» **Tugas yang Diberikan**
(1) Ketik ulang bagian cerita tentang pulpen yang hilang di kelas, mulai dari "Kelas menjadi gaduh." dan berakhir pada "kepada para siswa.", tanpa mengubah satu kata pun.
(2) Teruskan cerita tentang pulpen yang hilang di kelas, dimulai tepat sesudah kalimat terakhirnya.

» **Artikel**
* * * *

Kelas menjadi gaduh.
“Sabar...,”  kataku, “coba ada berapa orang yang kehilangan pulpen?” tanyaku.
Tak dinyana ternyata ada enam orang yang mengaku kehilangan pulpen. Kelas kembali ribut.
Wah... alamat terganggu nih kegiatan belajar mengajarku. Muncul dilema yang banyak dihadapi oleh guru. Mau meneruskan materi atau menyelesaikan masalah ini. Tapi, bukankah ini adalah bagian dari belajar juga. Ini bagian dari membangun karakter yang harus aku pahamkan juga kepada anak-anak. Belajar ilmu itu tidak hanya kognitif saja. Justru belajar tentang karakter jujur, mau bertanggung jawab ini yang menurut para pakar pendidikan yang harus ditanamkan kuat-kuat kepada para siswa. 
Timbul ideku untuk membuat suasana seperti di sebuah pengadilan.

“Hei... Kalian mau menemukan orang isengnya tidak?”
“Mau Pak!”
“Kalau begitu jangan ribut ya..!”
Akhirnya suasana terkendali. Murid-muridku agak tenang.
Aku duduk di meja guru sambil memegang penghapus white board. Aku katakan bahwa aku akan menjadi hakim sekaligus jaksa dalam pengadilan kelas.
“Tadi kamu lihat siapa yang mengambil pulpen?” Tanyaku kepada anak yang pertama mengaku kehilangan.
“Nggak sih Pak, tapi kata temanku Valen, si Rafi yang ambil.”
“Betul begitu Valen?” 
“Tadi sih gak liat. Kemarin dia yang ambil pulpen aku Pak.”
“Itu kan kemarin. Aku kan udah ngasih lagi pulpennya ke kamu!” kata Rafi membela diri.
“Ya udah rafi kamu maju ke depan kelas,” kataku sambil tersenyum.
Akhirnya dengan sedikit bujukan dia mau maju ke kelas.
Kelas kembali agak ramai
“Harap tenang, pengadilan akan dilanjutkan,”  kataku sambil mengetuk meja dengan penghapus tadi.
Ruangan tenang lagi.

“Selain Rafi, siapa lagi yang kalian curigai?” tanyaku.

* * * *

» **Data yang Diberikan**
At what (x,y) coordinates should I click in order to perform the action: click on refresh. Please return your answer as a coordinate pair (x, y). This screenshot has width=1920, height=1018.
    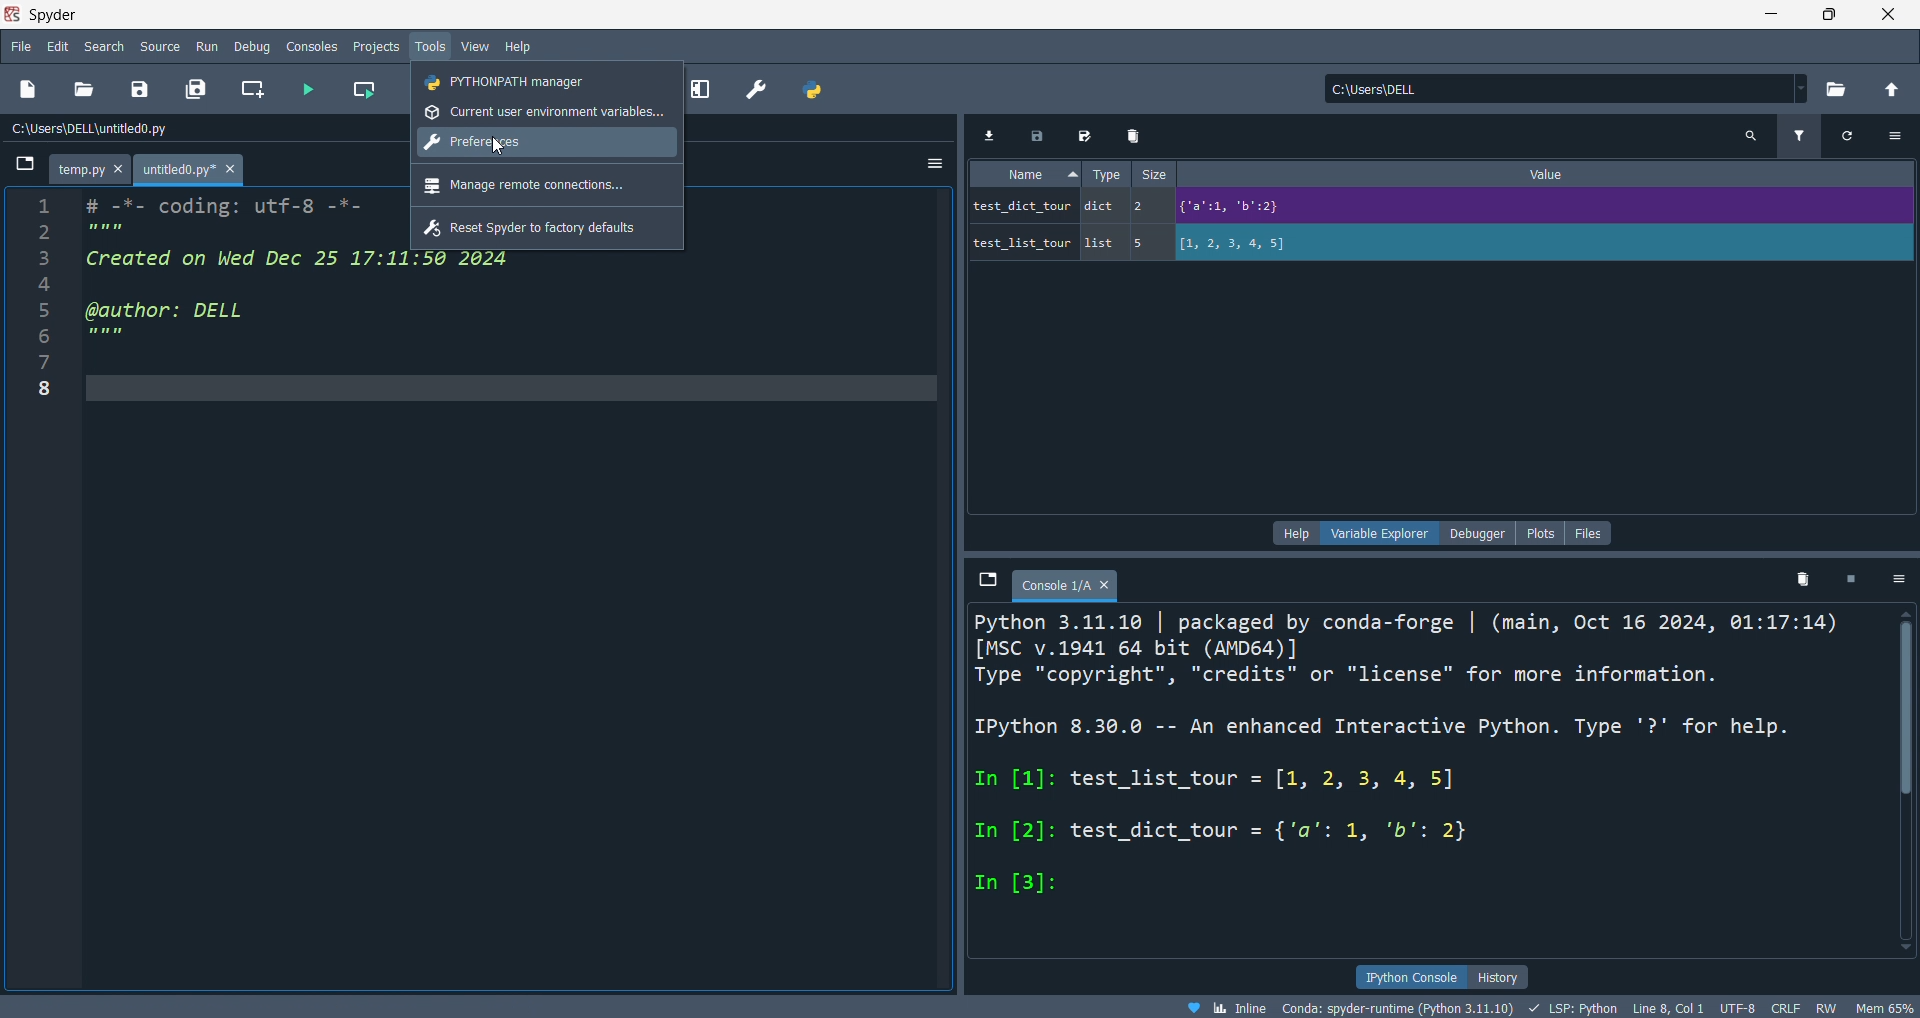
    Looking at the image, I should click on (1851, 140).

* * * *

» **Hasil**
(1)
Kelas menjadi gaduh.
“Sabar...,”  kataku, “coba ada berapa orang yang kehilangan pulpen?” tanyaku.
Tak dinyana ternyata ada enam orang yang mengaku kehilangan pulpen. Kelas kembali ribut.
Wah... alamat terganggu nih kegiatan belajar mengajarku. Muncul dilema yang banyak dihadapi oleh guru. Mau meneruskan materi atau menyelesaikan masalah ini. Tapi, bukankah ini adalah bagian dari belajar juga. Ini bagian dari membangun karakter yang harus aku pahamkan juga kepada anak-anak. Belajar ilmu itu tidak hanya kognitif saja. Justru belajar tentang karakter jujur, mau bertanggung jawab ini yang menurut para pakar pendidikan yang harus ditanamkan kuat-kuat kepada para siswa.

(2)
Akhirnya muncul beberapa nama disebutkan.
Ketika namanya tersebut Onsu berkata, “Itu sih fitnah Pak..!”
“Kalau begitu tenang saja, nak. Kamu berhak membela diri,” kataku.
Satu hal yang perlu dicatat di dalam peristiwa ini bahwa mereka tidak menunjukkan wajah yang tegang. Ini yang aku mau. Siapa pun yang ada di dalam ruangan itu tidak boleh merasa ditekan. Ini tujuan dari permainan di pengadilan ini.
Setelah enam siswa yang disebut berdiri di depan kelas, mulailah tugasku sebagai seorang jaksa sekaligus detektif.
“Sule, jelaskan kepada teman-temanmu mengapa kamu bukan pencuri pulpen Ayu,” kataku.
Sambil cengar-cengir Sule menjawab, Itu udah lama Pak. Udah dikembaliin. Ayu-nya aja yang masih dendam.”
“Betul ayu begitu?”
“Tapi kan itu minggu yang lalu.”
Ayu tersenyum malu.
“Sule kamu boleh kembali ke tempat duduk,” kataku, “Andre tolong jelaskan!”
“Tadi saya cuma lihat-lihat wadah pensil Raisa Pak.”
“Hu....modus!!”  teriak temannya.
“Ih bener Pak.”
“Tenang semua,” kataku kembali sambil mengetukkan penghapus ke meja.
“Raisa, betulkah  Andre hanya melihat-lihat tempat pensil kamu?”
“Iya Pak, tapi kemarin dia gak ngembaliin pulpen yang dia pinjem.
“Kapan?”
“Kemarin.”
“Enggak.”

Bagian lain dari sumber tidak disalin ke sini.